Many Israelis believe the international community is willfully ignoring their plight, with soldiers dying and groups widely considered terrorists firing on the country. In northern Israel, more than 100,000 people have been displaced from their homes by regular rocket fire. Children don't go to school. Deep within Israel's borders, air raid sirens pierce the daily routine.

Genine Barel, a New Yorker who moved to Israel in the 1990s and now lives in Safed, the home of Kabbalah, or mystical Judaism, said it hurts to lose international sympathy.

“It would be bad enough if we were just going through this war, with the losses and the heartbreak,” she said, sitting in the empty restaurant of the hotel she owns with her husband, where business has completely dried up. “But at the same time we are vilified.”

“It's like I'm being picked on,” he added, “and accused of being a bully at the same time.”

Nathalie Rozens, 37, an actress and writer who grew up in Europe, said the discussion in Israel about the war has evolved to include more criticism. (A poll released Friday showed a decline in confidence in Israel's military leadership since March.) But outside the country, she said, Israelis are flattened into caricatures.

From his perspective, Israel's critics fail to understand the nuances, which is that this is a place where many people hate Netanyahu and complain about the killing of innocents in Gaza, but they have a brother fighting there and they are only two generations since the Holocaust attempted destruction of Israel. Global Jewry.

Banning Israeli artists from festivals, protesting against singers at Eurovision, refusing to finance Israeli films: “the pressure, in a way, hits the wrong people,” he said.

“I don't feel aligned with this government and I'm Israeli,” she said. “There is no space for my voice within the country or even abroad.”

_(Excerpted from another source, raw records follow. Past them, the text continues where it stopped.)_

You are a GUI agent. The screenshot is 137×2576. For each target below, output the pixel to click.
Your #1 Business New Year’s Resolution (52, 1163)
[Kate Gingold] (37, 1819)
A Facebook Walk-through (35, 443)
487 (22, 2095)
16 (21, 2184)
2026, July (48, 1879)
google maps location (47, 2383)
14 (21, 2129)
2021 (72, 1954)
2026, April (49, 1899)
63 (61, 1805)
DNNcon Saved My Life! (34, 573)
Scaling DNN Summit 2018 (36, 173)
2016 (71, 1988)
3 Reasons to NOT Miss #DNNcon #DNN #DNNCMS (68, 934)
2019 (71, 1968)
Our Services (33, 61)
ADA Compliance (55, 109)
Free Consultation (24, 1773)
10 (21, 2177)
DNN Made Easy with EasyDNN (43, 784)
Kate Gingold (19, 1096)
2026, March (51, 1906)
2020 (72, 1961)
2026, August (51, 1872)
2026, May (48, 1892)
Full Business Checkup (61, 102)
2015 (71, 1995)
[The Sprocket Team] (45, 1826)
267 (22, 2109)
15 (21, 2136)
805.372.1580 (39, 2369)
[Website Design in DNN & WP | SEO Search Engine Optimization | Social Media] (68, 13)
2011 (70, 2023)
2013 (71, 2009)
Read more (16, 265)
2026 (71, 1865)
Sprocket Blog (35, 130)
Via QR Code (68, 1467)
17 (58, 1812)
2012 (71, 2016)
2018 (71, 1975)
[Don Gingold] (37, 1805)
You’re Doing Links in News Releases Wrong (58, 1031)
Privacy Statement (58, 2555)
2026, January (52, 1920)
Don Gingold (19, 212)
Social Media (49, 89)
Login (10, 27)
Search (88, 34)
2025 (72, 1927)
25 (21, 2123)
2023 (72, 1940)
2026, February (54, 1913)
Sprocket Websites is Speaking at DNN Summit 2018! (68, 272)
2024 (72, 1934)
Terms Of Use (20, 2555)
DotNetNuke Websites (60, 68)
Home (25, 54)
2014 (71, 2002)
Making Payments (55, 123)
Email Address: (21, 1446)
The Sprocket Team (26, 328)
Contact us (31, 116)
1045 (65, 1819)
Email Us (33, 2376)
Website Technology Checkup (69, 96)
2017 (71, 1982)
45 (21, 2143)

As dangerous as Hamas or Hezbollah may be, many believe that diminishing American support for Israel would be far more catastrophic for the country. Israel needs America as a patron, and this government has “no patience, no consideration, no understanding of Israel's status in the world,” said Nahum Barnea, a veteran columnist for Yedioth Ahronoth, an Israeli newspaper. “So they choose to ignore it.”

Total isolation still seems far away. Israel is not North Korea. Biden has said he will keep Israel supplied with defensive weapons, and Republicans have sided even more strongly with Israel. However, according to many international analysts, what Israelis want to see as a shake-up could become a fault line as the turmoil with Israel continues to grow.

“They lost the young people,” said Ian Bremmer, an adjunct professor of public and international affairs at Columbia and president of Eurasia Group, a political risk consultancy. “They were not there and did not know about the Holocaust. What they see is an incredibly powerful Israel, engaged in a seven-month war and indifferent to the suffering of the Palestinians.”

Johnatan Reiss contributed to the reporting.